D'amitié en Amour
praline
Plus jamais. Quelle soirée horrible. C'était décidé, Lea n'irait plus chercher l'homme de sa vie sur un site de rencontres. C'était la première et dernière fois. Elle avait dîné avec Mathieu, cadre dans la finance qui lui avait paru charmant et drôle dans ses mails mais qui l'était beaucoup moins dans la réalité. Sur le trottoir du restaurant, elle prit une profonde inspiration et se sentit soulagée et surtout libérée. Son portable vibra dans la poche de son imper. Elle sourit, c'était Pierre, son ami depuis le lycée. Seize ans déjà qu'ils se connaissaient. Bon sang, où étaient passées toutes ces années ?

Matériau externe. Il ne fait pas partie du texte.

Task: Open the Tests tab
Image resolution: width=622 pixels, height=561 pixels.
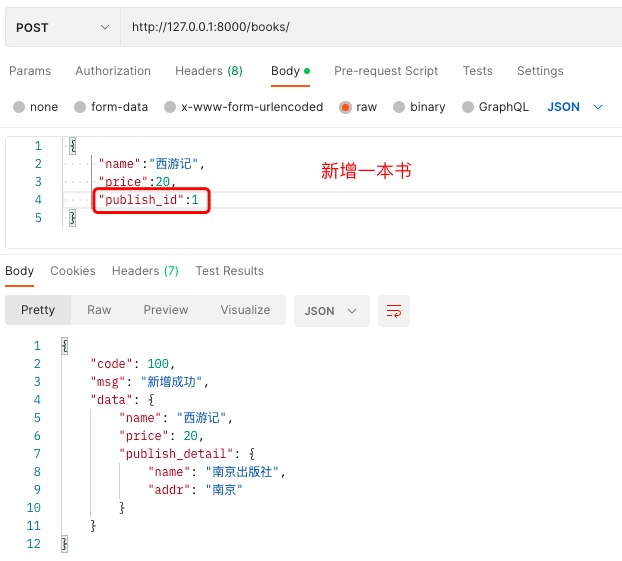Action: [477, 71]
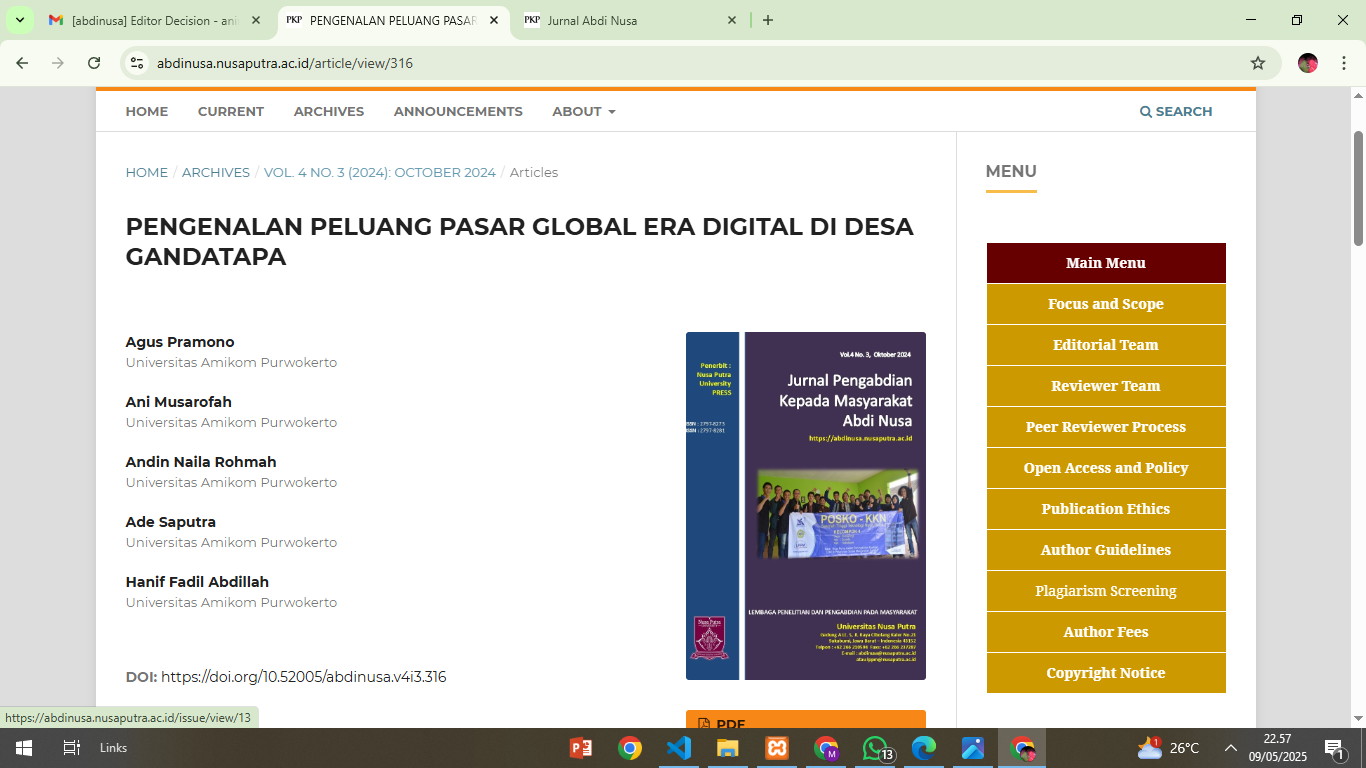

- Alors ?? Le prince charmant est reparti sans sa belle ?
-Tu sais que tu me déranges là ? Il est parti chercher sa voiture et il m'emmène chez lui, là.

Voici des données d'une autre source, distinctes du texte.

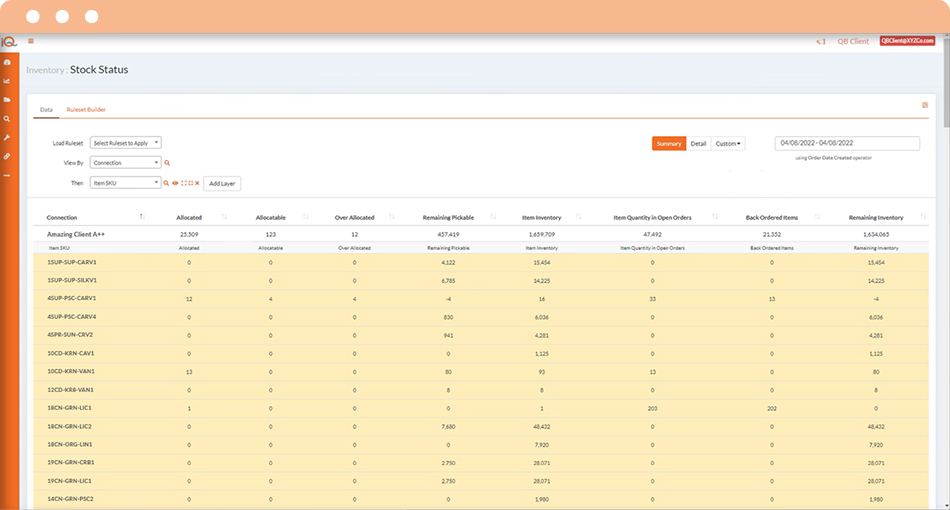The height and width of the screenshot is (510, 950).
Task: Select the Summary view toggle
Action: click(x=669, y=144)
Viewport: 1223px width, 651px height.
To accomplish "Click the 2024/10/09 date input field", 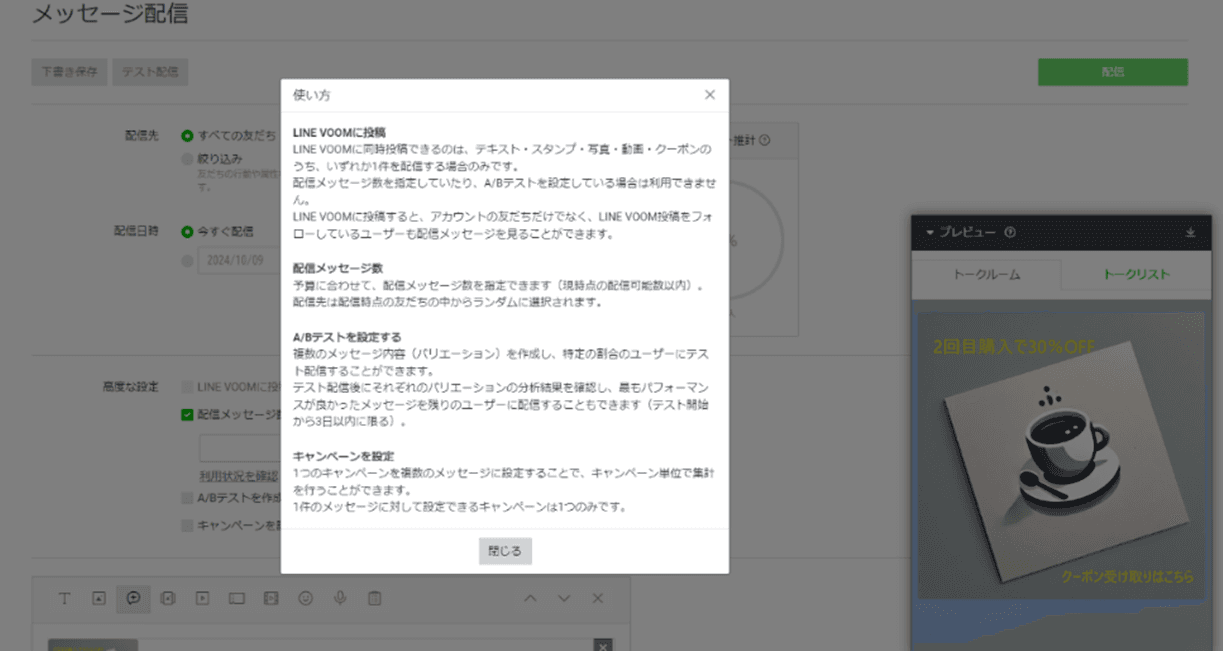I will tap(236, 260).
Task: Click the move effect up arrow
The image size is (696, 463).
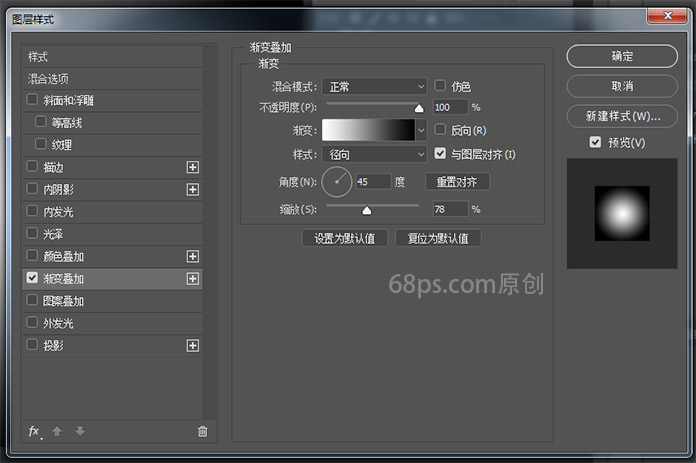Action: (57, 431)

- Ah … OK ...fais attention quand même.
- T'inquiète pas, je suis prudente. Tu me connais. Il est GE-NI-AL. Il est galant, vraiment très intéressant, et surtout il m'a fait hurler de rire. Tu sais ce qu'on dit : « femme qui rit... »
- …
- Tu vois que Stéphanie et Sylvie ont eu raison de m'inscrire sur ce site. Toi qui m'a pris la tête pendant des heures. Mathieu est vraiment à tomber. Tu vas l'adorer. Cette fois je suis prête à me lancer dans une histoire. Au fait, tu fais quoi le week-end prochain ?

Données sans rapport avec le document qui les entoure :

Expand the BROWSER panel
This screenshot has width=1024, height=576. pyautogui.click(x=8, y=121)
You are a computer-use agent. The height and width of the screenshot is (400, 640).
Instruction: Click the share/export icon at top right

- Tu sais très bien que je ne réponds plus à cette question sans savoir où exactement tu veux m'embarquer. Pour faire quoi ?
- Pour être le témoin de mon mariage.
- ...Bécasse... Alors ? Soirée catastrophique ?
- Un désastre. J'ai même pensé à m'enfuir ou feindre de m'étouffer avec les profiteroles.
- Comment peux-tu arriver à manger des profiteroles à un premier rendez-vous ? Passe à la maison, je suis seul.
- Je dérange pas ? Julie ne passera pas ? A moins qu'elle ne soit déjà remplacée par une autre ? Avec ton cœur de pierre, je n'arrive plus à suivre Pierre.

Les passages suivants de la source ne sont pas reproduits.